Sickle cell vasoocclusion and rescue in a microfluidic device
Original entry: Nan Niu, APPHY 226, Spring 2009
by Professor Mahadevan
I find this article particularly interesting although it is not directly related to capillarity and wetting. I enjoyed the authencity and creativity of the authors in designing the set of experiments to carry out their research. Most importantly, this article interested me is because the disease or scientific phenomenon studied is a rare but has significant impact on human society. As an introduction, sickle cell disease, the first molecular disease to be identified more than a half century ago, has been studied extensively at the molecular, cellular, and organismal level. The pathophysiology of sickle cell disease is complicated by the multiscale processes that link the molecular genotype to the organismal phenotype: hemoglobin polymerization occurring in milliseconds, microscopic cellular sickling in a few seconds or less, and macroscopic vessel occlusion over a time scale of minutes, the last of which is necessary for a crisis. Using a minimal but robust artificial microfluidic environment, the authors shows that it is possible to evoke, control, and inhibit the collective vasoocclusive or jamming event in sickle cell disease. Moreover, the authors also shows that a key source of the heterogeneity in occlusion arises from the slow collective jamming of a confined, flowing suspension of soft cells that change their morphology and rheology relatively quickly.
The authors and researchers have used unconventional methods to achieve best experimental results. Their experimental set-up is as follows: the assembled microfluidic device was mounted on an inverted microscope, and the fluidic and gas sources were connected as shown in picture above. The microfluidic channels begin 4 mm wide, then split into roughly equal total cross-section areas until the smallest dimension, which then traverses 4 cm until the channels recombine sequentially at the outlet.
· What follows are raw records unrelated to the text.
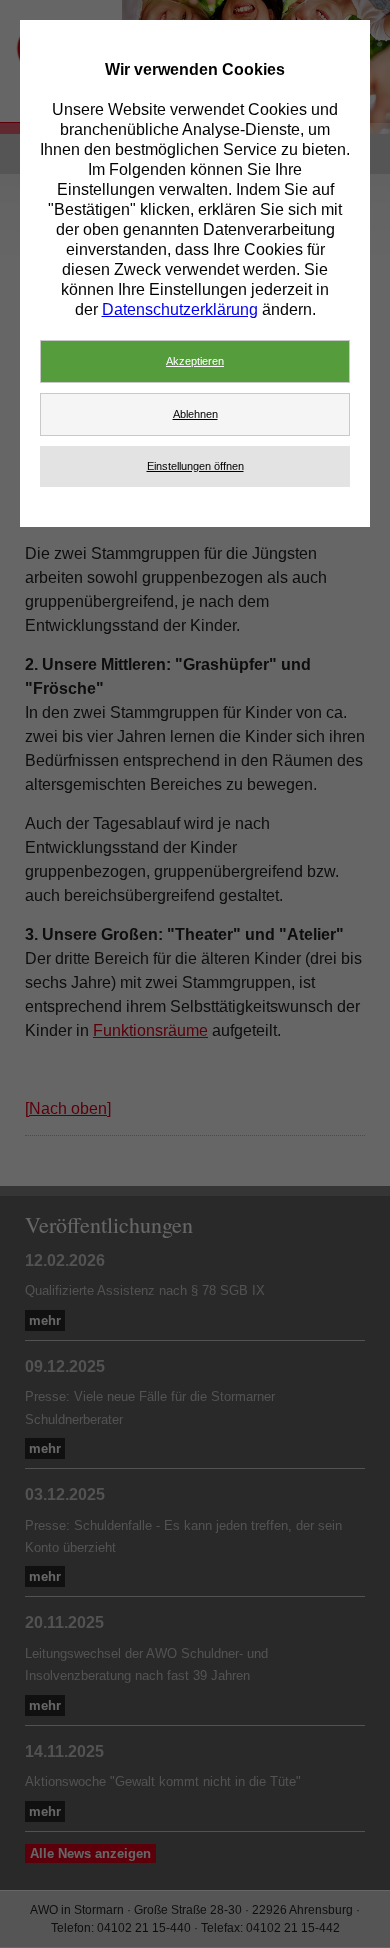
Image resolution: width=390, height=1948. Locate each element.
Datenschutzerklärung (180, 309)
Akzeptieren (195, 361)
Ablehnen (195, 414)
The blood velocity was monitored most often in the 250-um channels, which were fed by four 60-um, eight 30-um, sixteen 15-um, or sixteen 7-um channels, depending on the device studied. Two rotameters controlled the gas mixture fed through the oxygen channels. The gas mixture diffused rapidly through PDMS to initiate occlusion or flow. The outlet gas concentration was monitored with a fluorescent oxygen probe to monitor the gas concentrations within the gas microchannels. Gravity-driven flow was used to inject blood into the vascular network and resulted inflowrates of up to 500um/sec. The authors and researchers performed more than 100 different such occlusion assays, capturing more than 1,000 videos with more than 100,000 total frames. Given a device with a particular minimal width, the authors flowed a patient blood specimen with a known HbS fraction and a known red blood cell concentration. The pressure difference is modulated by changing the height of the pressure head and the gas concentration in the fluid channel is also modulated by adjusting the gas mixture flowing through the adjacent gas channels. Videos were captured at intervals.
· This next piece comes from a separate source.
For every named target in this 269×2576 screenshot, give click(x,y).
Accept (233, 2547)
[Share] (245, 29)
It is particularly interesting to see the finding of the experiment as discribed above. It is found that oxygen diffuses through the experimental device over time scales on the order of 10 second, which is roughly 10 times faster than occlusion and rescue events. The authors believe that it is important to consider the relative rates of ambient deoxygenation and hemoglobin oxygen unloading, especially when the collective chemical polymerization and collective hydrodynamics can act in concert. The authors insist that the diffusion times for water-filled fluid channels in the control experiment is similar to those for blood-filled channels because the fluid channel itself is 12 um high and represents only 10% of the total diffusion distance. Obviously, this is ideal because it closely simulates real time situation. The velocity profile measurements begin with measurable changes in velocity that will occur when intracellular oxygen concentration drops below 3% or rises above 1%. The authors also informed reader that in their experiments, rapid polymerization will occur when oxygen concentration reaches below 1–2%.
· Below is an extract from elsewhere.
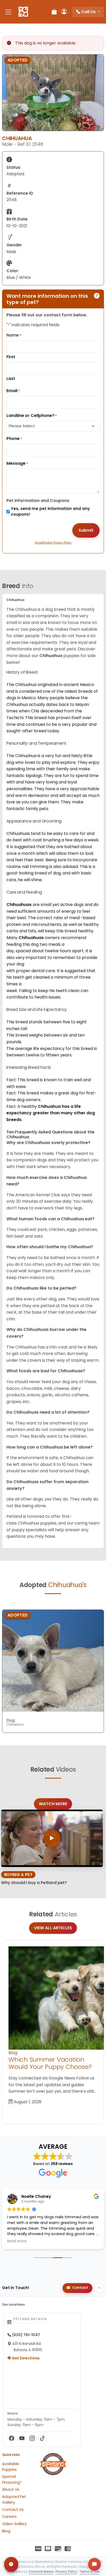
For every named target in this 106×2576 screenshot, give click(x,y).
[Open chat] (94, 2564)
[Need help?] (11, 2564)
I have carefully scrutinized the results presented from the experiments. Because vasoocclusion fundamentally represents the inability of the blood to flow, the authors therefore measured the local velocity of the red blood cells in a microfluidic device with a selected minimal channel width. Also, they controlled the pressure difference driving the steady flow of blood using a constant hydrostatic head, and determined the time for occlusion as a function of ambient oxygen concentration. This experiment allows them to characterize the phase space of occlusion or jamming using three coordinates: the minimum channel width in the microfluidic device, the total hydrostatic pressure difference across the device, and the ambient oxygen concentration.
Talking about the two figures, I believe the results were indeed reflective and supported the initial claims of the authors well. Fig. 1 shows a phase space of vasoocclusion. For unaffected individuals with 100% hemoglobin A (HbA), all fixed-time isosurfaces are located very close to the origin because the time to occlusion becomes very large almost regardless of pressure, oxygen, and vessel width.
Fig. 2 shows that rescue occurs over a much shorter time scale than occlusion. The authors claimed that the evolution of the vasoocclusive event was highly stochastic with large variations. They believe this heterogeneity could arise from at least two sources: the highly cooperative nature of the HbS polymerization reaction whose onset is very slow relative to the subsequent explosive growth and the hydrodynamics of highly concentrated suspensions that are well known to jam.